The administration of PM Srettha Thavisin has shown initial steps towards addressing the smog crisis. One notable initiative is the plan to impose taxes on companies importing farm produce from regions known for agricultural burning. This approach indicates a willingness to hold corporations accountable for their role in the pollution crisis. Additionally, the government is collaborating with the private sector on pollution control efforts, such as minimizing dust from construction projects, indicating a comprehensive strategy to tackle air pollution​​.

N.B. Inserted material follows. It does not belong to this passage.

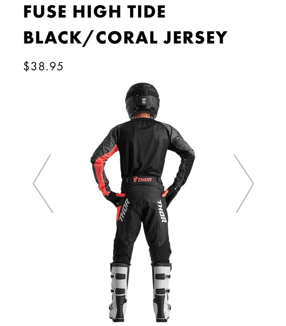Click the rider's left glove with coral cuff
Image resolution: width=286 pixels, height=326 pixels.
114,198
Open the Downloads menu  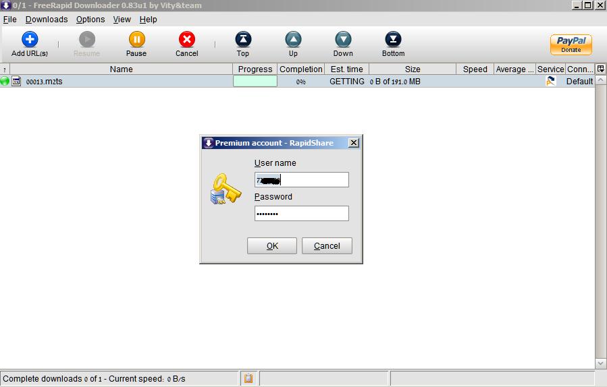click(x=47, y=20)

Yet, the challenge is formidable. Economic pressures and contract farming schemes drive many farmers to continue burning as a cost-effective method. This situation is exacerbated by national agricultural policies that have historically promoted the expansion of industries like sugarcane and rice. A lack of comprehensive data and the multifaceted nature of pollution sources further complicate efforts to fully address the problem​​​​.

In recent months, the levels of PM2.5 in Bangkok have frequently exceeded healthy limits, prompting urgent action from the government. Districts across the city have recorded unhealthy air quality levels, with certain areas reaching PM2.5 concentrations as high as 105.1 micrograms per cubic meter (μg/m3). The Thai government has recognized this as a critical issue and has been actively discussing control measures. Notably, the state has launched a wildfire prevention campaign and is continuing to manage pollution in various ways. This includes a proposal to collect taxes from companies importing agricultural produce from areas known for burning practices, using the revenue to support anti-wildfire projects and farmers who adopt non-burning practices​​.

The problem of PM2.5 in Bangkok is not just an environmental issue; it has significant implications for public health and the tourism industry. Road traffic has also been identified as a cause of rising PM2.5 levels. In response, the government is considering measures to encourage the use of electric vehicles. The Bangkok Metropolitan Administration (BMA) is collaborating with various agencies on pollution control. This includes offering discounts on oil changes for older vehicles and working with the Department of Land Transport to monitor vehicle emissions​​.

The health impacts of PM2.5 pollution are profound and far-reaching. Studies have shown a correlation between high levels of air pollution and increased rates of diseases such as asthma, respiratory infections, and even lung cancer. The World Health Organization (WHO) has classified outdoor air pollution and particulate matter in polluted air as carcinogenic. Recently, there was a shocking case of a young doctor in Chiang Mai, a region notorious for severe air pollution, being diagnosed with terminal-stage lung cancer, despite having a healthy lifestyle. This case has brought to the forefront the serious health risks associated with PM2.5 pollution. WHO has set stringent safe limits for average levels of PM2.5, and Thailand is moving towards tightening its standards in line with global trends​​.

Despite these efforts, the challenge of tackling PM2.5 pollution in Bangkok remains daunting.